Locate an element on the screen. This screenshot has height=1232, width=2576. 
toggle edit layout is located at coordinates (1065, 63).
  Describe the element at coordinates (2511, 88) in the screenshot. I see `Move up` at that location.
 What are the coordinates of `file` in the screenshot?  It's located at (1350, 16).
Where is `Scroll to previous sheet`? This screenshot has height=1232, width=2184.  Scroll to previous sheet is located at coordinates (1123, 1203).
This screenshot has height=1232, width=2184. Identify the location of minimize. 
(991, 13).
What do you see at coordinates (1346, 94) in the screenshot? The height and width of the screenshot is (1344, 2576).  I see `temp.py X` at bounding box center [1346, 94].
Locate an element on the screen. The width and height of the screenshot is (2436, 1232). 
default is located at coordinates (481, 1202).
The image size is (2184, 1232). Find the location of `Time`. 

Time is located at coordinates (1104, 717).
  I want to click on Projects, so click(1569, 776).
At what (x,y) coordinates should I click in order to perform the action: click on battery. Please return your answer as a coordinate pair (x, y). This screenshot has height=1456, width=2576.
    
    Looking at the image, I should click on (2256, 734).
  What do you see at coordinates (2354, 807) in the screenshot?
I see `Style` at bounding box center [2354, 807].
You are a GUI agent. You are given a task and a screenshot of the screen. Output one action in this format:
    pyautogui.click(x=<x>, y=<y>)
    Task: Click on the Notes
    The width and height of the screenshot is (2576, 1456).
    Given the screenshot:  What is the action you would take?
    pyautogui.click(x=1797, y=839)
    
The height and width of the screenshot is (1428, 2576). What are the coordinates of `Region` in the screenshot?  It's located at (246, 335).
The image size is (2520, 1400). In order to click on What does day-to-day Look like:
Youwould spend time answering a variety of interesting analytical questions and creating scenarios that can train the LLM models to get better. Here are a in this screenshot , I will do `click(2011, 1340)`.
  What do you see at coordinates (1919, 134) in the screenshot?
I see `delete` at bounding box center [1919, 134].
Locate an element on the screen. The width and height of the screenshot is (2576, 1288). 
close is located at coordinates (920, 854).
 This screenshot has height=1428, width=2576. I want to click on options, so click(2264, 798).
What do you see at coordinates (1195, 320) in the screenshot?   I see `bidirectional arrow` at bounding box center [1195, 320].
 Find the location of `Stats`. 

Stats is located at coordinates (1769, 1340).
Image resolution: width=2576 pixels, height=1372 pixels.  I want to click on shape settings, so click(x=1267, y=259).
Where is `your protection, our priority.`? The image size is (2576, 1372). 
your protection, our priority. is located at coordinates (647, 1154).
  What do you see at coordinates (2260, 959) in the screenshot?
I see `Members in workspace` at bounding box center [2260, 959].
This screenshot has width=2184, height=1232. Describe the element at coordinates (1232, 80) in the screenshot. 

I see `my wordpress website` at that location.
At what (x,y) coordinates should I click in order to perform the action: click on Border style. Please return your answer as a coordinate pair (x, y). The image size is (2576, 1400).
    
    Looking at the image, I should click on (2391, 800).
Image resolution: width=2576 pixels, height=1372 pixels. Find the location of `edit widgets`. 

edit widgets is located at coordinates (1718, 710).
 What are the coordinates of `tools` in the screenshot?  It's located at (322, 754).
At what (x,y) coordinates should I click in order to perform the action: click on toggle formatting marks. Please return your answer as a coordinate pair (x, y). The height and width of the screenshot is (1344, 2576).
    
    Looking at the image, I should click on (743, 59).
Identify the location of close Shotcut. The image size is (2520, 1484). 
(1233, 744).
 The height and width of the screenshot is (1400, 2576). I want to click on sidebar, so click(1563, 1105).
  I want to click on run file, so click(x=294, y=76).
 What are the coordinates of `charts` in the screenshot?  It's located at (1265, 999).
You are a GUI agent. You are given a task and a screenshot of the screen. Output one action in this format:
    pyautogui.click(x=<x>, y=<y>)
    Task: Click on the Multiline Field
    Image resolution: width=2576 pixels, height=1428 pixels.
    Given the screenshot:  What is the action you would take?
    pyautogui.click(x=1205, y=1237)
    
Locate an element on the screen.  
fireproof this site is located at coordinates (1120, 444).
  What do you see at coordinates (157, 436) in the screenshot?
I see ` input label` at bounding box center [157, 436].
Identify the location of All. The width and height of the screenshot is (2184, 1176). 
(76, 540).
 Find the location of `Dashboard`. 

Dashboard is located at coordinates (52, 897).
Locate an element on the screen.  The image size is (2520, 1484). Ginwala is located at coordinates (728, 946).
········
* _YOUR GOAL_:
Please copy every line from the entries above that contains the word "Find".

* _OUTPUT FOR THIS TASK_:
The image size is (2184, 1232). Find the location of `Time`. 
 Find the location of `Stats`. 
Image resolution: width=2576 pixels, height=1372 pixels. Find the location of `edit widgets`. 
 Find the location of `Dashboard`. 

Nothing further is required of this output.